Note the imperial “we”. Also note that they will decide what constitutes “rate gouging”. If this isn’t a “with us or against us” statement, I’m not sure what you’d call it.
The law does not grant the federal government new authority to regulate health care premiums, which remains the province of state insurance departments. But with important provisions taking effect this summer and fall, the Obama administration has repeatedly reminded insurers — and the public — that it will expose industry pricing to what the health secretary, Kathleen Sebelius, has called a “bright spotlight.”
The general war against business continues.
USA Today brings us a story that should surprise no one. Medicare, the supposed model of a government run health care system, is finding that fewer and fewer doctors are willing to take on new patients under that system. They cite the low payments Medicare offers (or perhaps forces) for patient treatment. Baby boomers just now entering the system are going to find their choice of a doctor restricted.
The numbers break down like this:
• The American Academy of Family Physicians says 13% of respondents didn’t participate in Medicare last year, up from 8% in 2008 and 6% in 2004.
• The American Osteopathic Association says 15% of its members don’t participate in Medicare and 19% don’t accept new Medicare patients. If the cut is not reversed, it says, the numbers will double.
• The American Medical Association says 17% of more than 9,000 doctors surveyed restrict the number of Medicare patients in their practice. Among primary care physicians, the rate is 31%.
Note especially that final group. Primary care physicians are the group of physicians that the newly passed health care reform law depends on to implement its “preventive care” regime.
The reason is rather simple and straight forward – Medicare offers 78% of what private insurance pays in compensation for a doctor’s services. Why doctors are leaving or restricting new Medicare patients is rather easy to understand as well:
“Physicians are saying, ‘I can’t afford to keep losing money,’ ” says Lori Heim, president of the family doctors’ group.
Consequently they cut or drastically restrict the source of the loss. While most doctors are not going to turn away existing Medicare patients, they may not accept new ones and finally, through attrition, close their practice to Medicare patients.

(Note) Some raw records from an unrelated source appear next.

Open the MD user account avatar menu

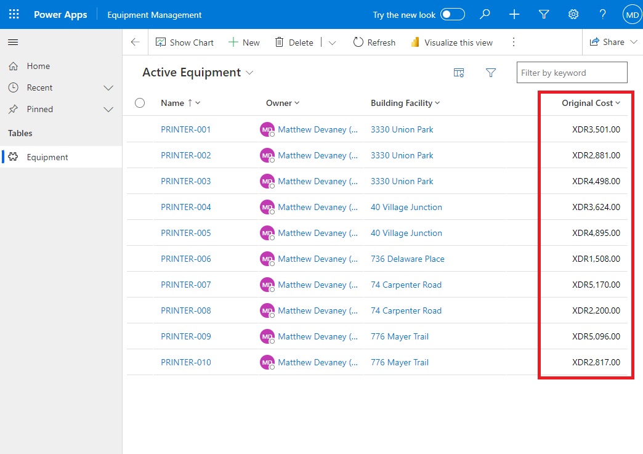[x=633, y=14]
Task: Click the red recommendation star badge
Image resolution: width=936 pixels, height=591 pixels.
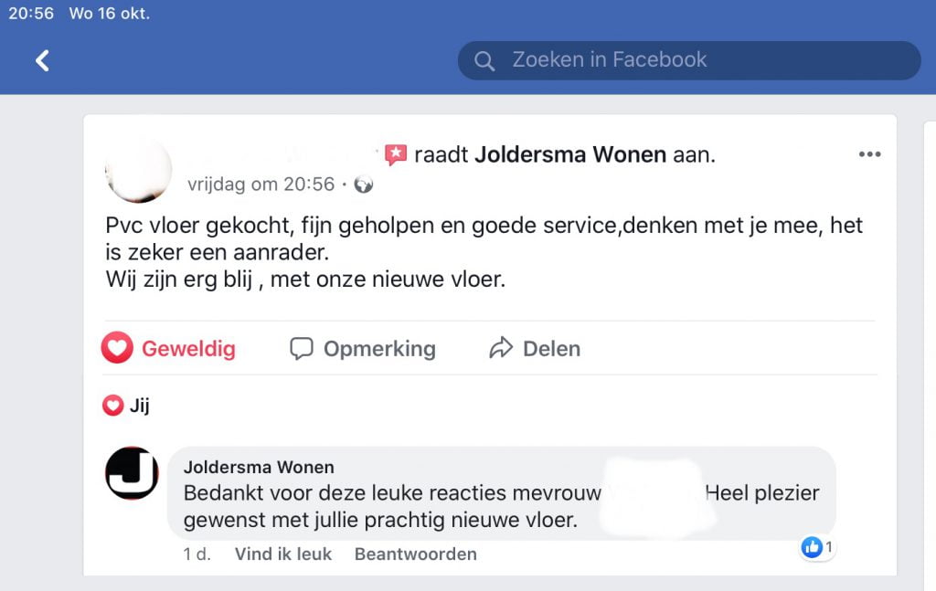Action: pyautogui.click(x=396, y=154)
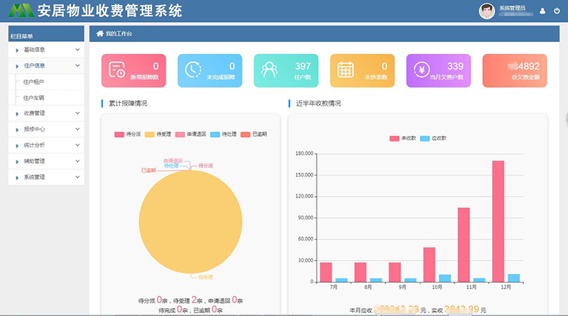Click the 新增报障数 repair report icon

(x=117, y=70)
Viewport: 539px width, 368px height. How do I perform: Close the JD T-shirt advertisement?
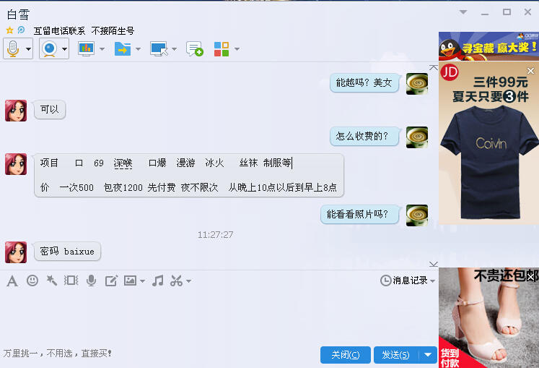(531, 71)

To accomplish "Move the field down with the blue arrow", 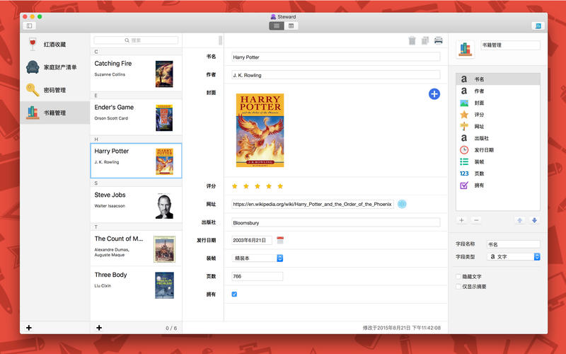I will pos(534,220).
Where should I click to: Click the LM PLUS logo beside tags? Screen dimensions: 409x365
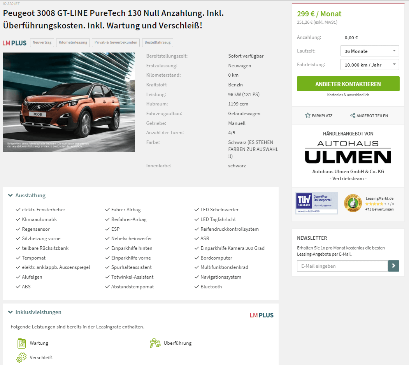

It isn’t rocket science – no good businessman is going to continue to do things in which the net result is a loss of money. And a doctor’s private practice is a business – one which employs a number of people. He or she, like any business person running a small business, cannot afford the losses. So they identify the problem and eliminate it.
As this continues it will put them in a direct confrontation with the federal government. It is anyone’s guess, given the current administration’s choices for wielding power, how that will turn out. But what this rejection of the compensation offered by government is doing is bringing to the fore is one of the underlying conflicts of the new health care law – the premise of the law is that government can control costs (and payments) and thereby make medical care less costly. The doctors are saying, go for it, but I’m not playing.
At some point, government is going to have too address those who make that declaration. We’ll then see how free of a country we really are, won’t we?